Rangers 9, Indians 2: Nomar Mazara’s hit a homer — a long homer —  in the fourth innins. He now has five home runs and 12 RBI in his last 11 games. The Astros may be turning it around, but the first place Rangers have won eight of 10 so it’s not like they’re gaining much ground.

Nationals 4, Phillies 3: Daniel Murphy hit a solo homer, singled, doubled and drove in three. He’s at .395/.426/.621 on the year. That’ll play. Bryce Harper had to leave after getting hit on the knee with a pitch, but he shouldn’t miss much time.

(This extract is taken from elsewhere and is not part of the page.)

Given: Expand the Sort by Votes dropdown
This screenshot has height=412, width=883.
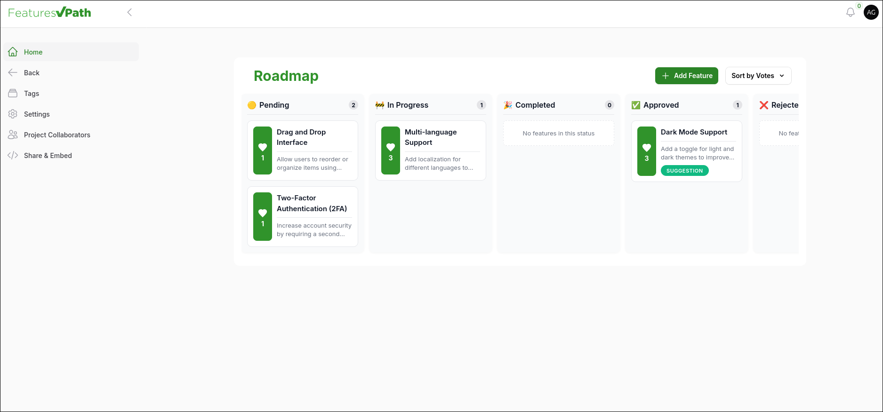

Blue Jays 4, Yankees 2: The Jays have taken five of six. Marco Estrada allowed three hits and struck out six in eight shutout innings. Just a ton of strong pitching performances yesterday. Not crazy Kershaw-style things, but a lot of “the bullpen was tired after the weekend and we need you to eat innings” kind of gutsy performances, this one being no exception.

Pirates 10, Marlins 0: OK, I take that back. Jeff Locke had a dominant performance with a three-hit shutout. Although he only struck out one dude, so that may or may not qualify depending on your definition of dominance. 105 pitches and no walks is pretty dang spiffy either way, though. Gregory Polanco hit a grand slam. Guy is hitting .315/.393/.565 from the 7-hole.

Royals 6, Rays 2: Eric Hosmer hit a three-run bomb in the Royals’ four-run eighth inning. Four wins in a row for the champs.

Angels 5, Tigers 1: Justin Verlander and Jhoulys Chacin traded zeroes until the eighth inning when Verlander ran out of zeros. The Angels rallied four five runs that inning, four charged to JV, and Chacin kept cruising, finishing the game with 10 strikeouts and allowing only one run in a complete game.